What monopoly power does AT&T have? It is extremely easy to switch carriers, and the mobile market is very different than cable, where there is usually only one entrant in any given market.
Other companies would be forced to pay them if they wanted the same treatment.
It’s WORSE that they own HBO Max. ISP’s are able to favor their own content.
This is the big thing. Broadband and wireless providers hate the thought of just being utilities. Utility companies that provide a basic service for a nominal monthly charge are boring and low margin and are just stocks owned by old people. Executives of this company, who have compensation tied to the stock price in many ways, want their stock to be a hip happening tech/media stock so they can reap the personal rewards of the nutballs valuations that tech stocks get.
The big thing is that, say you are some startup, and make some competing product in that space… Something that competes directly with HBO Max, for instance.
You’re at a permanent disadvantage, because the guy controlling the distribution infrastructure can make his own content more attractive to customers. So that makes it harder for you to compete, and supports the development of monopolistic practices among the ISP’s.
This is, ultimately, the crux of net neutrality.
Bingo. Preferential treatment, fast lanes, or any of the other types of schemes, even ones that superficially seem to benefit users in the short run, ultimately harm users in the end.
ISP execs have wet dreams about carving the internet into walled gardens and jacking up rates. They would love to parcel things out cable style.
So they keep trying, trying to find an in. Find a method insidious yet palatable to set precedent. This is them trying to find an apple sweet enough that the public doesn’t notice the poison at the core.
With everything else going on I missed Charter trying to sneak this through.
Eat shit, fuckheads.
“Oh look guys, we are not making as much money on TV packages now because more people are streaming. Wonder what we can do to boost our revenue?”
So many threads about Comcast being utter tapirs, let’s use this one
Regulate the shit out of them, Joe.
These giant utilities only exist because the cities, counties, state and government allow them to. It’s time they be reminded that their purpose is not to hold the country back in order to make larger profits.
If Starlink doesn’t have any data caps then I’d guess Comcast just handed Elon Musk most of their Northeast customers on a plate. I’m one of them.
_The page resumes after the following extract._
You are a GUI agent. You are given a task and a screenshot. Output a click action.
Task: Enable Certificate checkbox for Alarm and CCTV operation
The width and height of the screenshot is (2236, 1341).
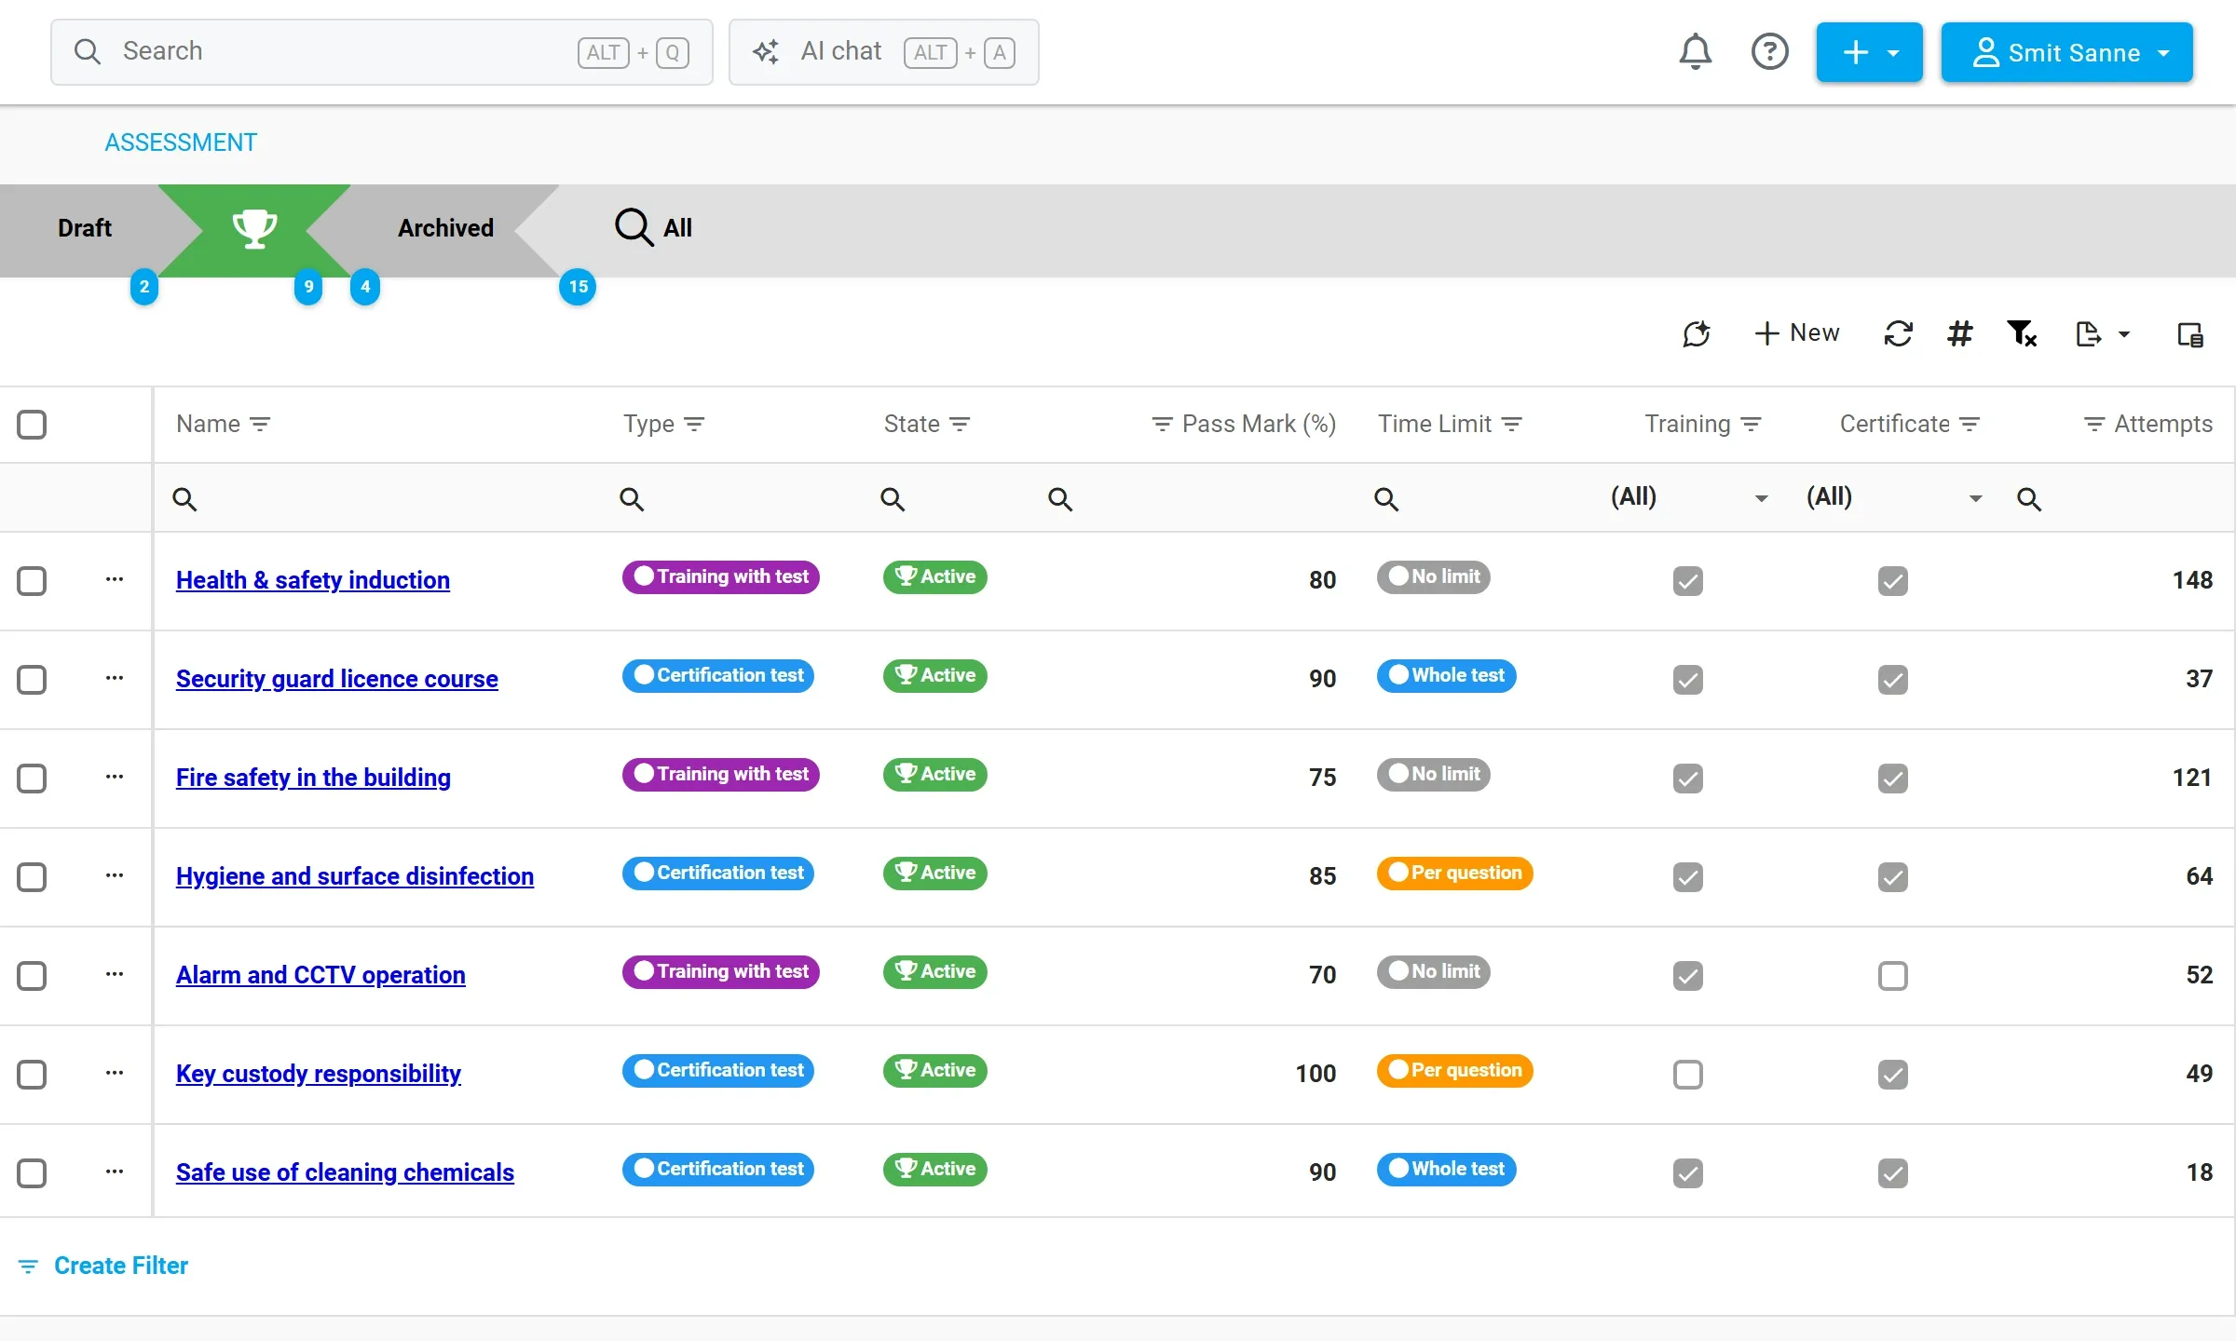[x=1892, y=976]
I really, really hate Comcast and if Starlink works as advertised, I’m gone.
Starlink doesn’t want you as a customer for a while. Their first markets will be rural, underserved areas where Comcast doesn’t have a footprint as they scale up.
I imagine it’ll be several years until Starlink is ready to take on millions of customers.
Me too
Doesn’t Starlink still have a delay from ground to sat to ground? And then, of course much less, ground to user? How will that work for online games? MMOs?
There’s a whole thread dedicated to this exact question!
In summary: it will be low enough latency and fast enough, mostly because there’s going to be a lot of them, and they’re not in geostationary orbit, they’re in Low Earth Orbit.
So LEO means handing off to other sats? Won’t that still be an issue?
Each satellite communicates with the four nearest satellites via laser. It’s a crazy mesh network!
Here’s a good explanation, scroll down to “How will Starlink internet work?” section. There’s lots of other good information in that article though.
If you are curious you can look up videos on YouTube from current customers who are testing it out.
Path in the near term is ~550km up to satellite in orbit (1.8 ms), ~550 km from satellite to groundstation, and from groundstation it’s like any other ISP. So it’s adding maybe 4 ms of latency compared to a terrestrial ISP. When they get inter-satellite lasers and switching (which may be 5 years out or more…) latency on long-distance routes could be lower than terrestrial internet, since light travels faster in space than in fiber optics.
Not good enough. Seize the companies, find some charges to jail the execs for life, and turn them into publicly owned utilities.